**MATERIAL TO PROCESS**.
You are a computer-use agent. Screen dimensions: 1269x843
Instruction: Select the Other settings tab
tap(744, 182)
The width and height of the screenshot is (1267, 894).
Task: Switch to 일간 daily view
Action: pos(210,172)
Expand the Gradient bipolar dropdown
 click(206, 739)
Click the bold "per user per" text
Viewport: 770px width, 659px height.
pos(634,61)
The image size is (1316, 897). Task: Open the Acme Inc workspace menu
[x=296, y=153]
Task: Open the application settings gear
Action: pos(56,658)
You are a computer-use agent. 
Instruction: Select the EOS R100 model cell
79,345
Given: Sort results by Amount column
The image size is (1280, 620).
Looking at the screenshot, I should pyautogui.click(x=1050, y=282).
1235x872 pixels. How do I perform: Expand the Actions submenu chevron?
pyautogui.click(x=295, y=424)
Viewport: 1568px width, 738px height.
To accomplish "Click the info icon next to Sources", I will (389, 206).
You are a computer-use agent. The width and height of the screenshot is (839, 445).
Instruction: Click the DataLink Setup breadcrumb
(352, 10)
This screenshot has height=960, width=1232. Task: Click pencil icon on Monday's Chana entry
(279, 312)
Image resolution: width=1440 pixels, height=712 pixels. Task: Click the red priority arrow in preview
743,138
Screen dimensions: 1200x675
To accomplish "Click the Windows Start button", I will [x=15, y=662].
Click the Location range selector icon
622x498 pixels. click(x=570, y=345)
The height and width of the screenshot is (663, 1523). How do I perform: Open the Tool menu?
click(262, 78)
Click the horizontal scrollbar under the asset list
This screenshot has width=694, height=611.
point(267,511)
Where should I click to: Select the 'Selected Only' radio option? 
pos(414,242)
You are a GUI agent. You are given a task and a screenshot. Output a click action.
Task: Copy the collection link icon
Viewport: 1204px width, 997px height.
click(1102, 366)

**EXERCISE GOAL**. Reproduce all the entries above. Match them exactly.

**RESPONSE TO THE EXERCISE**.
You are a computer-use agent. Screen dimensions: 1269x843
Instruction: Select the Other settings tab
tap(744, 182)
The width and height of the screenshot is (1267, 894).
Task: Switch to 일간 daily view
Action: pos(210,172)
Expand the Gradient bipolar dropdown
 click(206, 739)
Click the bold "per user per" text
Viewport: 770px width, 659px height.
pos(634,61)
The image size is (1316, 897). Task: Open the Acme Inc workspace menu
[x=296, y=153]
Task: Open the application settings gear
Action: pos(56,658)
You are a computer-use agent. 
Instruction: Select the EOS R100 model cell
79,345
Given: Sort results by Amount column
The image size is (1280, 620).
Looking at the screenshot, I should pyautogui.click(x=1050, y=282).
1235x872 pixels. How do I perform: Expand the Actions submenu chevron?
pyautogui.click(x=295, y=424)
Viewport: 1568px width, 738px height.
To accomplish "Click the info icon next to Sources", I will (389, 206).
You are a computer-use agent. The width and height of the screenshot is (839, 445).
Instruction: Click the DataLink Setup breadcrumb
(352, 10)
This screenshot has height=960, width=1232. Task: Click pencil icon on Monday's Chana entry
(279, 312)
Image resolution: width=1440 pixels, height=712 pixels. Task: Click the red priority arrow in preview
743,138
Screen dimensions: 1200x675
To accomplish "Click the Windows Start button", I will [x=15, y=662].
Click the Location range selector icon
622x498 pixels. click(x=570, y=345)
The height and width of the screenshot is (663, 1523). How do I perform: Open the Tool menu?
click(262, 78)
Click the horizontal scrollbar under the asset list
This screenshot has width=694, height=611.
point(267,511)
Where should I click to: Select the 'Selected Only' radio option? 
pos(414,242)
You are a GUI agent. You are given a task and a screenshot. Output a click action.
Task: Copy the collection link icon
Viewport: 1204px width, 997px height.
click(1102, 366)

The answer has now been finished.